_任务说明_
把页面里从“Source和Channel组件已经分析过,接下来看Sink组件。”一直到“沒啥好讲的,跟之前的都类似。”的全部文字一字不差地输出。

_页面_
▬▬▬

Source和Channel组件已经分析过,接下来看Sink组件。
Flume内置了很多Sink,比如HDFS Sink, Hive Sink, File Roll Sink, HBase Sink, ElasticSearch Sink等。
Sink接口
public interface Sink extends LifecycleAware, NamedComponent {
public void setChannel(Channel channel);
public Channel getChannel();
public Status process() throws EventDeliveryException;
public static enum Status {
READY, BACKOFF
}
}
沒啥好讲的,跟之前的都类似。
Sink实现类AbstractSink:
abstract public class AbstractSink implements Sink, LifecycleAware
跟AbstractSource类似。

▬▬▬

_所给数据_
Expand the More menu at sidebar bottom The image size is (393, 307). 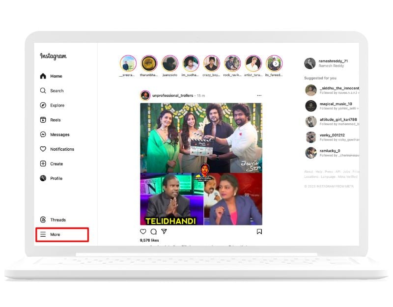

▬▬▬

_参考答案_
Source和Channel组件已经分析过,接下来看Sink组件。
Flume内置了很多Sink,比如HDFS Sink, Hive Sink, File Roll Sink, HBase Sink, ElasticSearch Sink等。
Sink接口
public interface Sink extends LifecycleAware, NamedComponent {
public void setChannel(Channel channel);
public Channel getChannel();
public Status process() throws EventDeliveryException;
public static enum Status {
READY, BACKOFF
}
}
沒啥好讲的,跟之前的都类似。